● Assignment:
Reproduce the listing below from the line with "Creative Commons (696, 1154)" to the line with "Sobre mí (1173, 44)", both lines included, character for character, minus any pictures.
##### Data provided
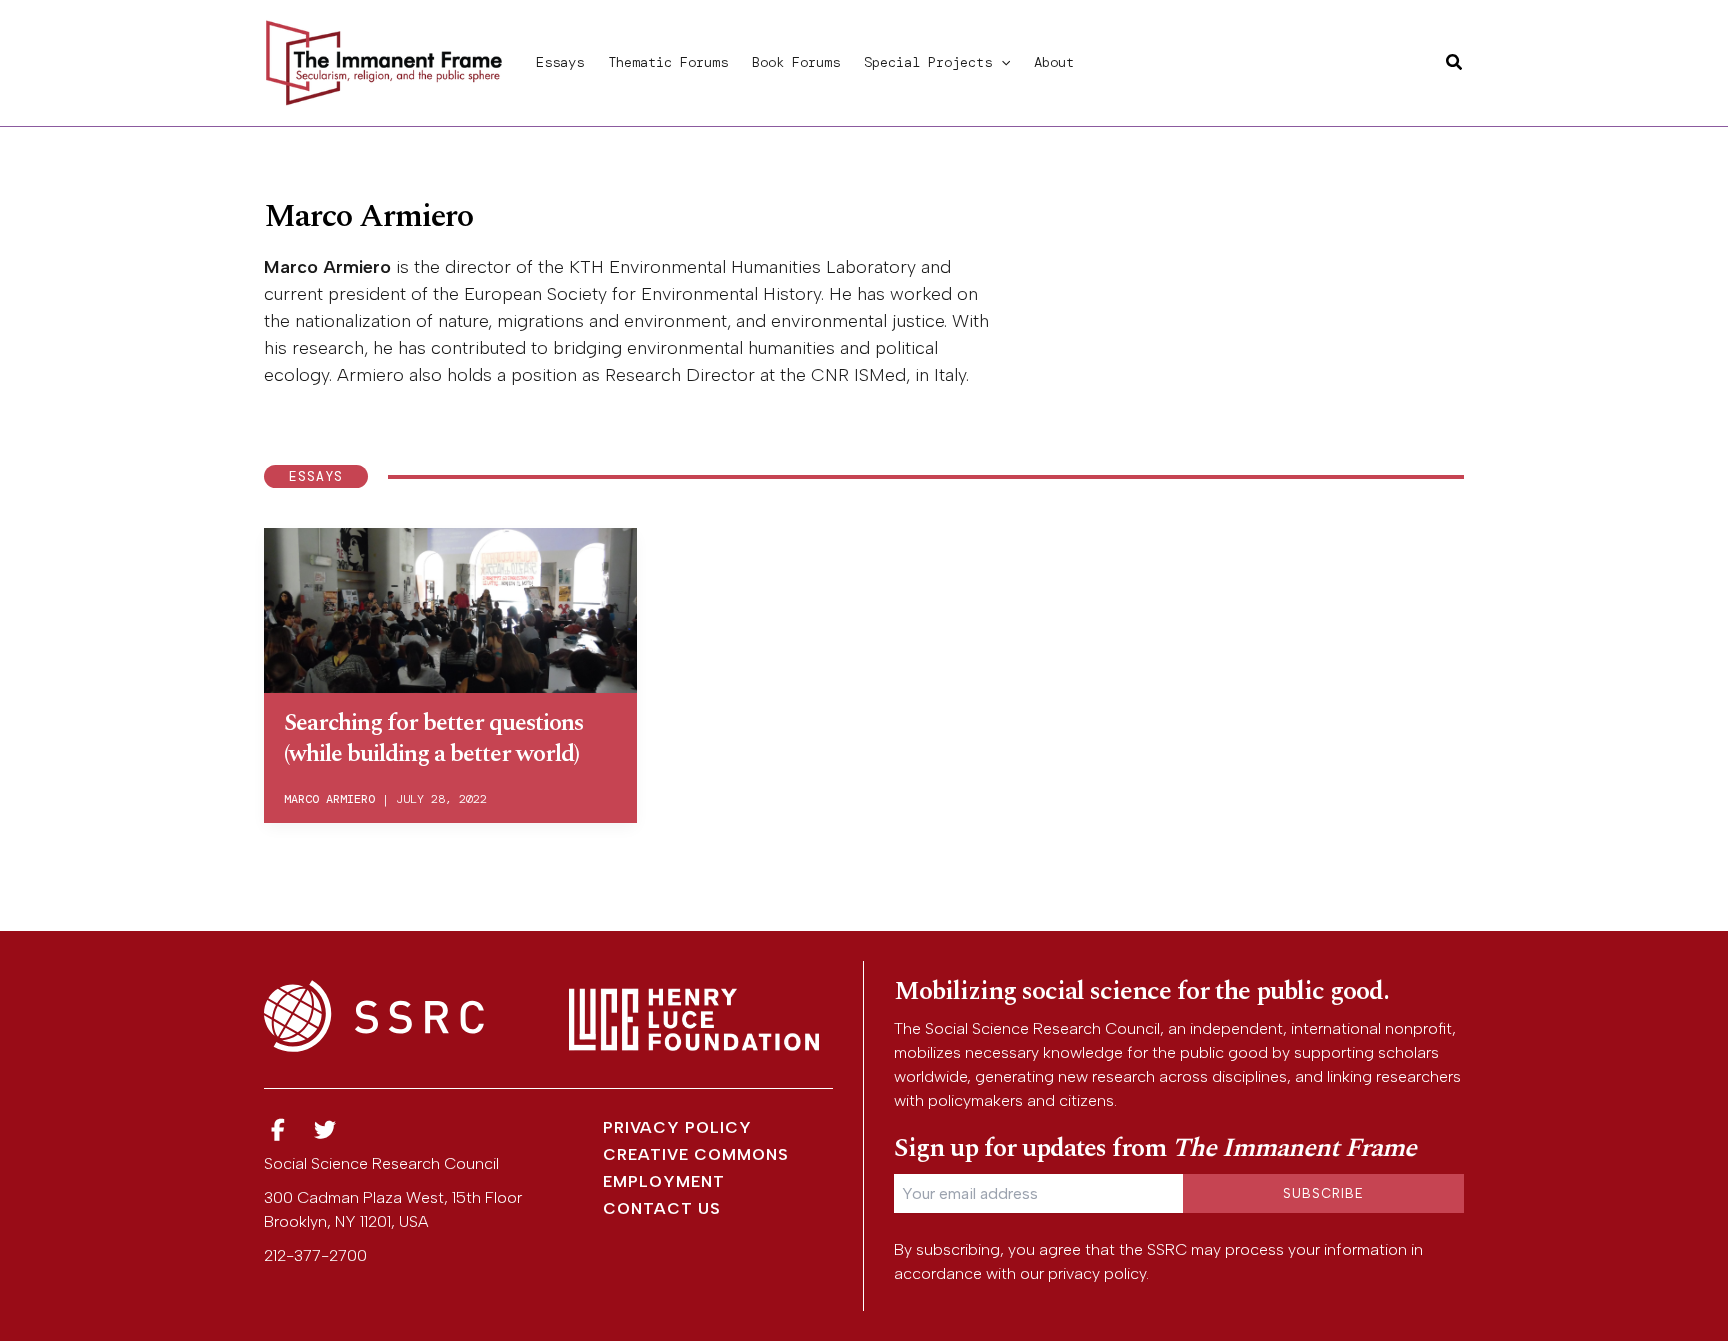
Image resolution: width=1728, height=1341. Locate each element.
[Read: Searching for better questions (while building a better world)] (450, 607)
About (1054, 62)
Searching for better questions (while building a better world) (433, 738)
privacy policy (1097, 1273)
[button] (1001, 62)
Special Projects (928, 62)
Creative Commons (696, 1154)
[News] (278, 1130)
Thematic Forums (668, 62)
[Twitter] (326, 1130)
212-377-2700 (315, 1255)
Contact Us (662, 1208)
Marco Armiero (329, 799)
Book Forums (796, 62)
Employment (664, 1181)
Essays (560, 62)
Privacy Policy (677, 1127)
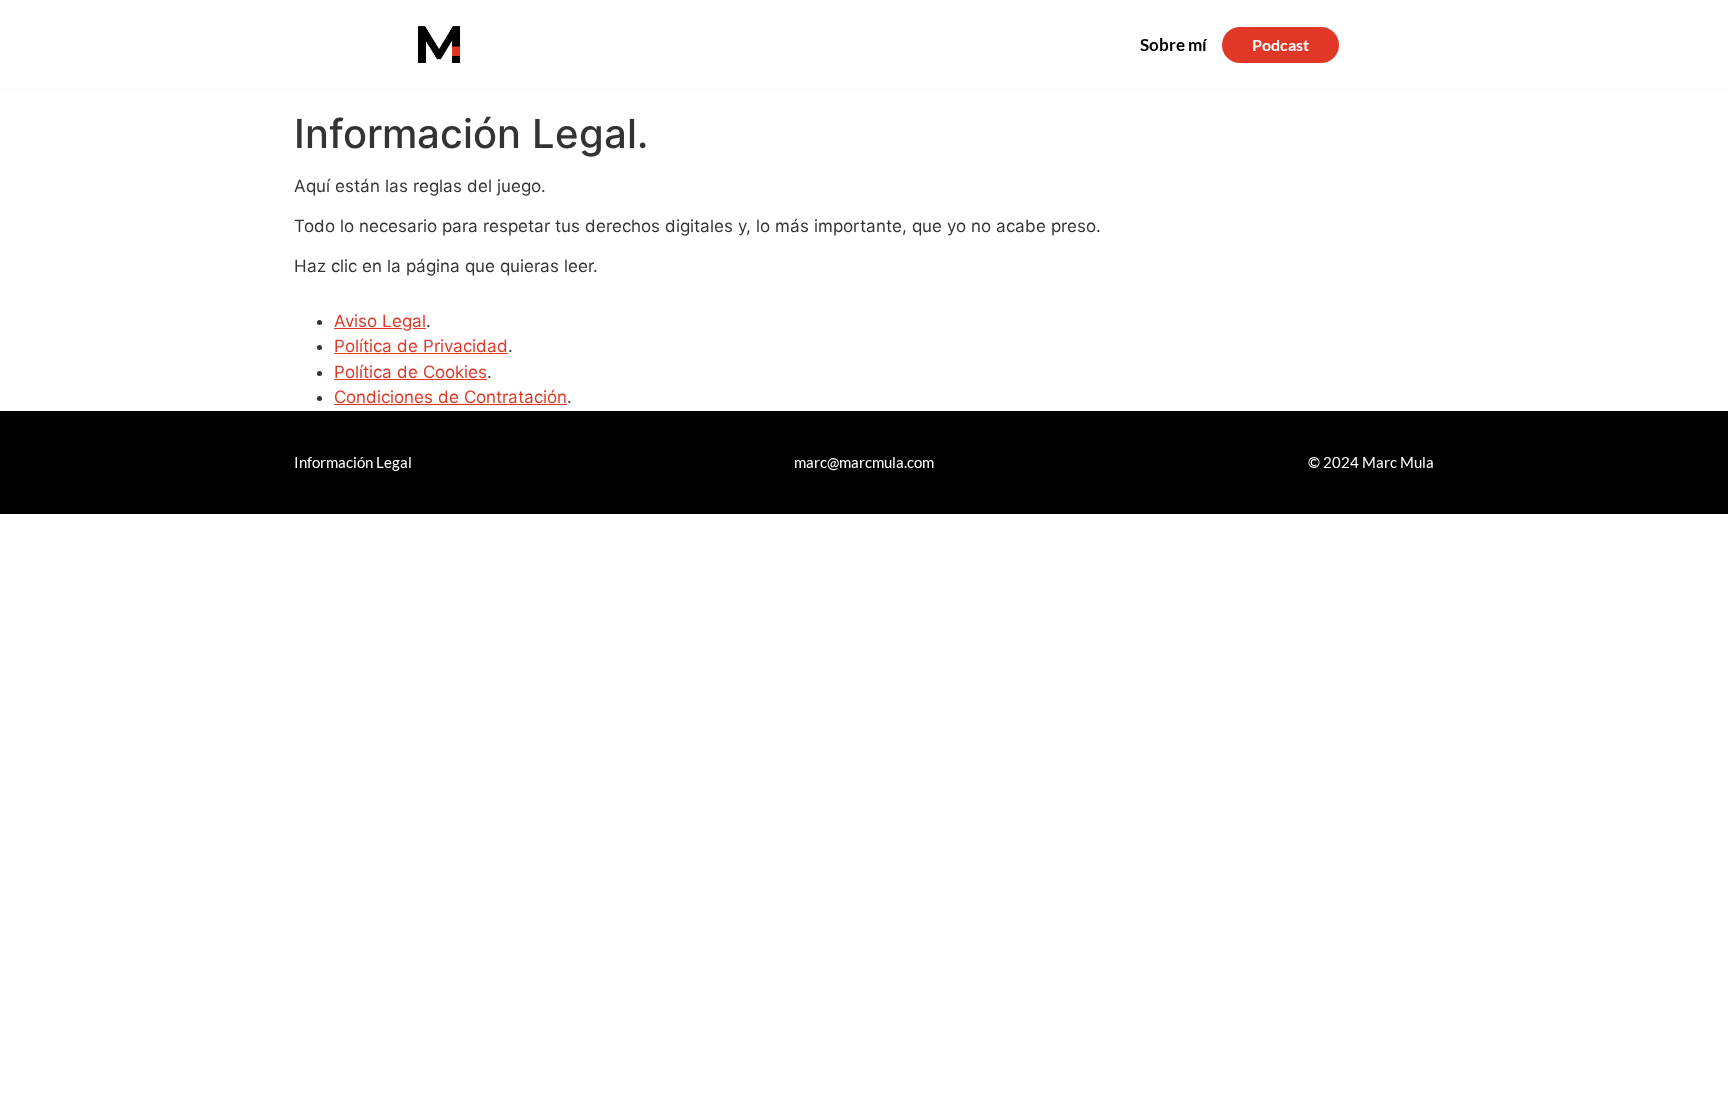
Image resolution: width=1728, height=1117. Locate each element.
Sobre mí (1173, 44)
##########
##### Data provided
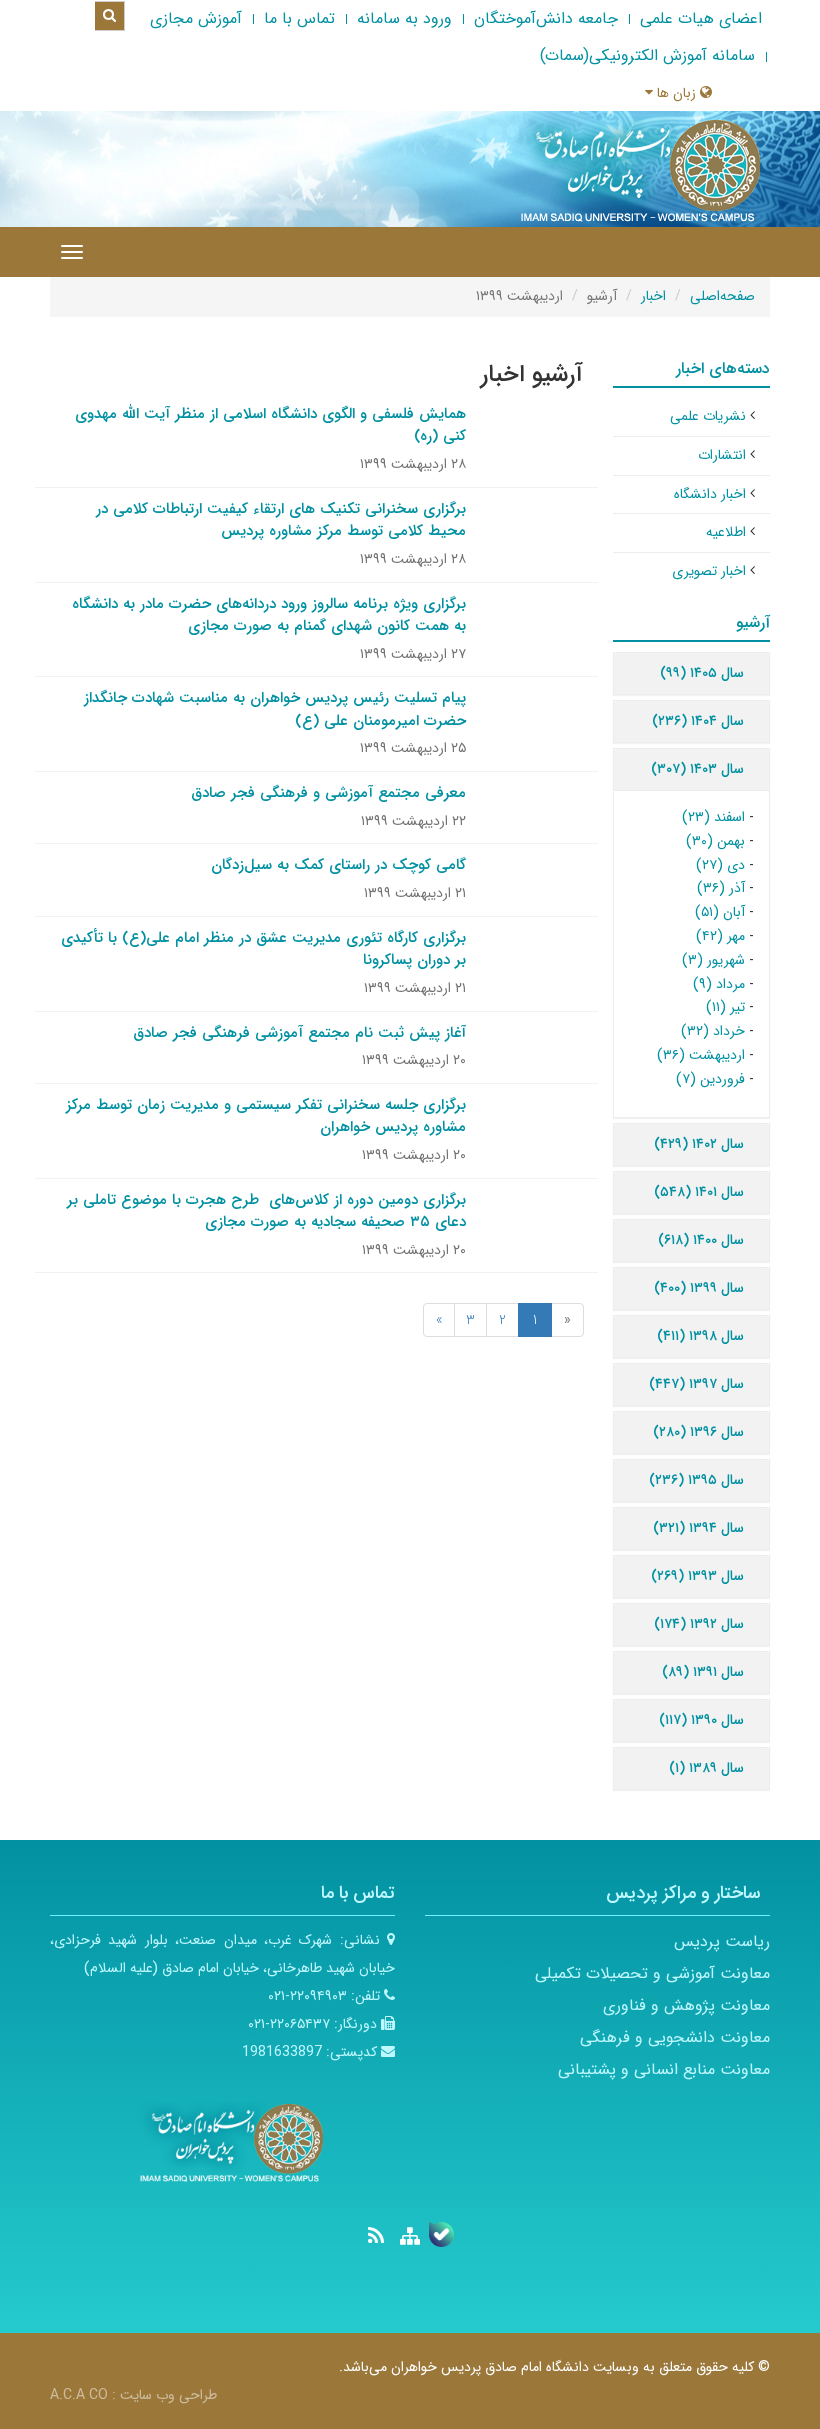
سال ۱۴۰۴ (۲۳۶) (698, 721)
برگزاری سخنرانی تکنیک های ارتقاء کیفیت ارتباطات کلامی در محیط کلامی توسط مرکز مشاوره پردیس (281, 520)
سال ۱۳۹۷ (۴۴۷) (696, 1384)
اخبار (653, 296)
##########
● Expected answer:
Creative Commons (696, 1154)
[News] (278, 1130)
Thematic Forums (668, 62)
[Twitter] (326, 1130)
212-377-2700 (315, 1255)
Contact Us (662, 1208)
Marco Armiero (329, 799)
Book Forums (796, 62)
Employment (664, 1181)
Essays (560, 62)
Privacy Policy (677, 1127)
Image resolution: width=1728, height=1117. Locate each element.
Sobre mí (1173, 44)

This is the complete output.